John Seidel to lead Historic St. Mary’s City

ST. MARY’S — John L. Seidel, who developed an archaeology program at Washington College and served as director of its Center for Environment & Society, has been appointed executive director of Historic St. Mary’s City.

His first day is Jan. 3.

Historic St. Mary’s City is a museum of living history and archaeology in the tidewater region of southern Maryland.

The Historic St.

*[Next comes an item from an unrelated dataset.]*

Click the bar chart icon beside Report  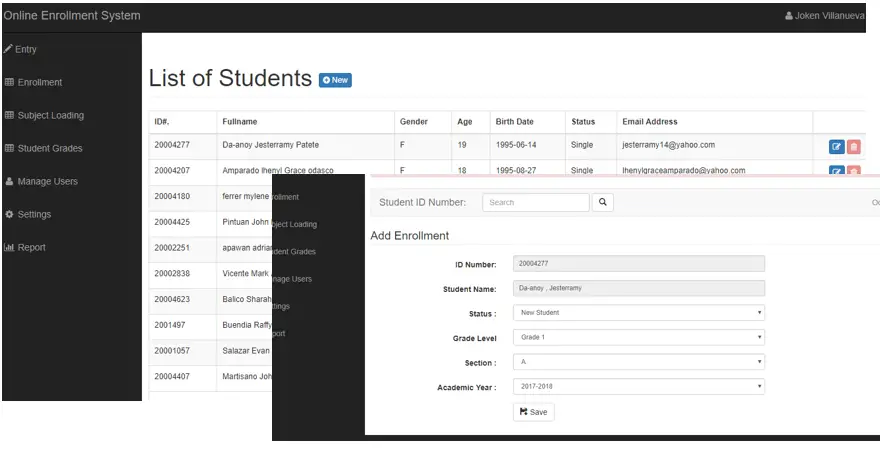[x=9, y=247]
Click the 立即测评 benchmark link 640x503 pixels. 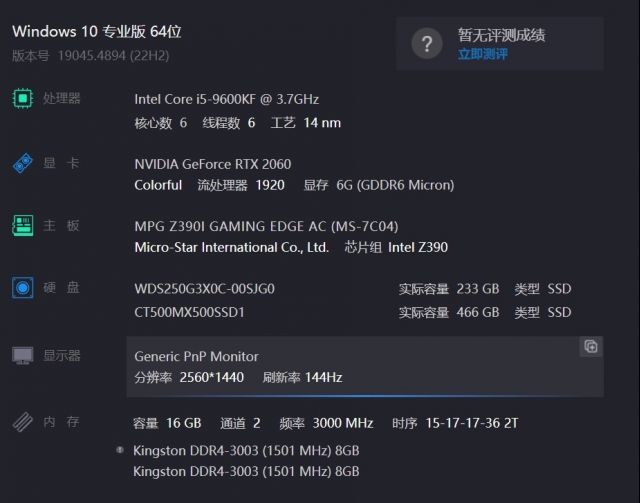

Mary’s City Commission announced Seidel’s appointment in a Dec. 18 post on its website, touting his experience in archaeology, nonprofits and higher education.

Seidel follows Travis Parno, who had been the acting executive director since Regina Faden stepped down in March 2023.

Parno will resume his position as director of research and collections.

John Seidel earned a Bachelor of Arts from Drew University, where he double-majored in political science and anthropology.

He earned master’s degrees in anthropology and American civilization and a Ph.D. in American historical archeology from the University of Pennsylvania, conducting excavations in the Middle East and Latin America.

Before coming to Washington College, Seidel taught at Rutgers and at the University of Maryland College Park, where he served as co-director of the Archaeology in Annapolis Program, developed a Geographic Information System laboratory for the department of anthropology, and guided the pioneering use of GIS research to manage historic preservation in the Annapolis Historic District.

Prior to his arrival in Chestertown, he ran the marine archaeology division for a major consulting firm, finding and exploring shipwrecks up and down the East Coast.

He arrived at Washington College in 1998 with the charge of developing an archaeology program.

His wife, archaeologist Liz Seidel, joined Washington College the following year, and together they developed the program, an archaeology lab, an extensive internship program and offered annual summer field schools in archaeology.

John Seidel worked with professor Jeanette Sherbondy to establish anthropology as a major, and he collaborated with former CES Director Wayne Bell to bring a Geographic Information System program to Washington College.

In 2007, after a year as interim director and following a national search, Seidel was named director of the CES.

Under Seidel’s leadership, the CES saw an explosive growth in annual gifts, grants and contracts; the development of extensive public programming that ranged from environmental science and habitat restoration to archaeology; K-12 STEM initiatives and extensive teacher training programs; growth of the center in staffing and volunteers; and the establishment of three labs, the Public Archaeology Laboratory, the Watershed Innovation Lab and a GIS Lab.

He also regularly taught courses in environmental studies, environmental and marine archaeology, and historic preservation

Seidel served as director of the CES, alongside joint appointments in anthropology and environmental science and studies, up until his retirement in 2022.

Upon retirement, he became a Senior Fellow at the CES.

“We are excited about Dr. Seidel’s deciding to join Historic Saint Mary’s City as Executive Director. His experience, energy, and fresh perspective will be a tremendous addition to the City,” Tim Heely, commission chair, said in a written statement.

In the website post, Seidel said, “From the professional staff to volunteers and the Commissioners, the team at St. Mary’s is truly impressive. My wife Liz and I are delighted to be joining this great community.”

He added: “After 25 years at Washington College, I took some time to survey the landscape and figure out my next chapter. This opening at St. Mary’s City couldn’t have been more timely for me, and I’m thrilled to have been selected. I’m especially energized by the remarkable opportunities in front of us as we approach the 400th anniversary of the founding of the City.”

The land that Historic St. Mary’s City encompasses is the site of the fourth permanent settlement in British North America, was Maryland’s first settlement in 1634, and for 61 years (until 1695) its Colonial capital.